I have always known in my head and especially as an herbalist and health practitioner, that sugar is a stimulant. But, because sugar is such a weakness of my own, I never really focused in on it with myself or even my clients. When I think of stimulants I immediately think of caffeine or other drugs. I've never really put sugar on that list. If you don't know about stimulants, what they actually do is tax your adrenals. According to Traditional Chinese Medicine, we are each born with a reserve of "jing" or vital life force that resides in our kidneys and adrenals. Once it is used up - that's it. We can supplement to try to get that energy elsewhere, but once our individual jing is gone, its gone. Sugar, caffeine and other stimulants stimulate the adrenals to release more and more of our life force energy until we use it all up!  And here I was thinking that I was being good from abstaining from caffeine, and keeping my adrenals safe, where really I was doing the same exact thing only with sugar. And we all are- conscious or not. Unless you are looking at every single label of every food you take into your body, you are eating cane sugar, whether you are eating a cookie or not. Sucrose, high fructose, evaporated cane juice, sucannat, Florida crystals, turbinado sugar... it has many names and many guises, and if you aren't looking for it, you are getting fooled like the rest of us. Ketchup, peanut butter, milk, juice, crackers, bread, salad dressing, soup, trail mix, salsa, corn chips, tomato sauce... it is in EVERY THING.  We could actually go through our entire lives never indulging in cake, ice cream or woopie pies and still be eating loads of sugar- and that's the way many food companies want it! (more on that in "Sugar Blues"if you want details).

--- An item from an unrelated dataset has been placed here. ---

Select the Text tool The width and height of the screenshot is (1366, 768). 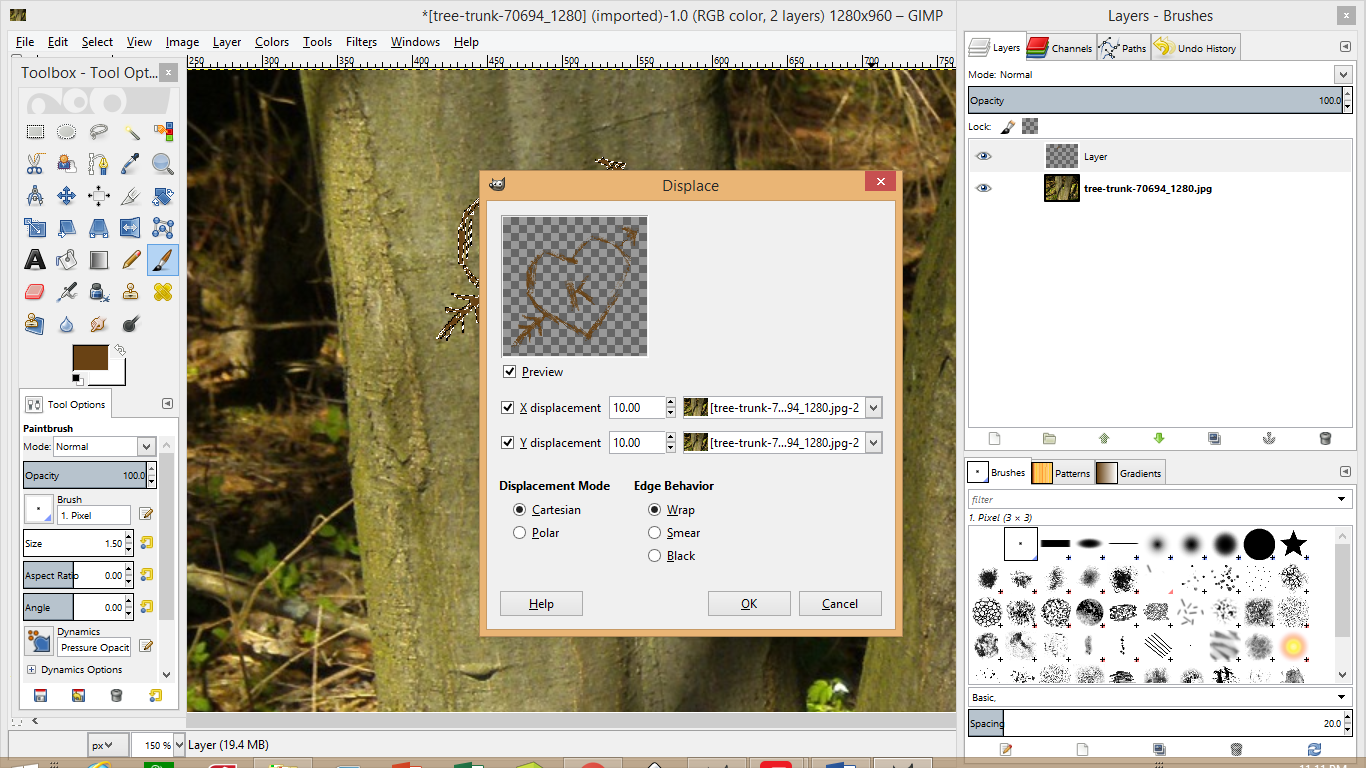click(35, 260)
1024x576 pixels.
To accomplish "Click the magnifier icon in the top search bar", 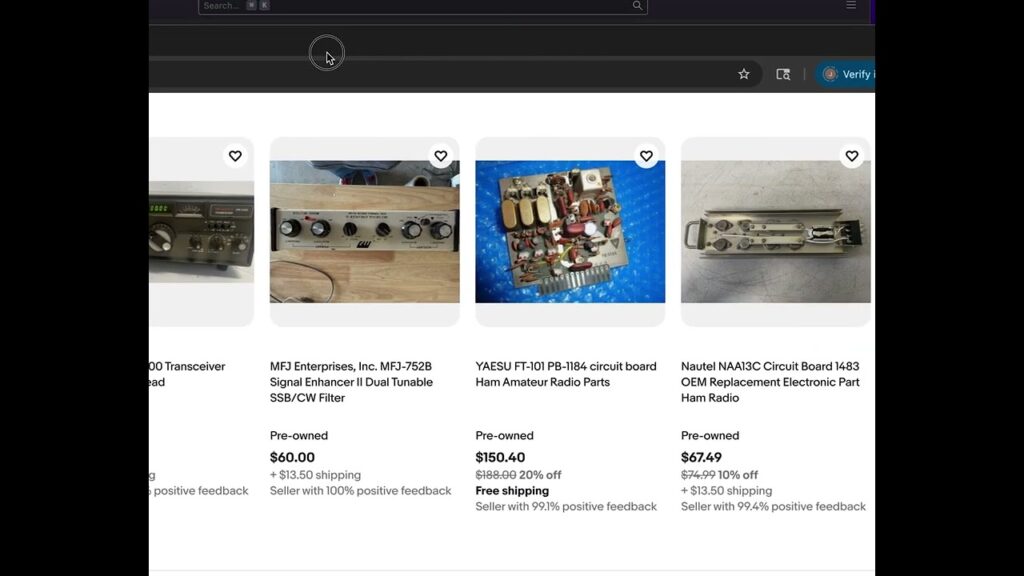I will click(637, 6).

So here I am 17 days in to my "cleanse" and I haven't killed a soul yet. I have had a couple of moments- like going out to breakfast and really wanting pancakes and instead getting a very unsatisfying tofu scramble. Or sitting in a bakery watching my sister and mother eating eclairs and cookies while I sipped on my coconut water- yeah, I almost lost it that day. I'm finding that my most vulnerable times are when I am super hungry and have waited too long to eat, and when I'm just feeling cranky. Those are the two times where my mind immediately goes to cookie and cupcake thoughts. But otherwise I've just been missing fruit- which I can't wait to eat again. 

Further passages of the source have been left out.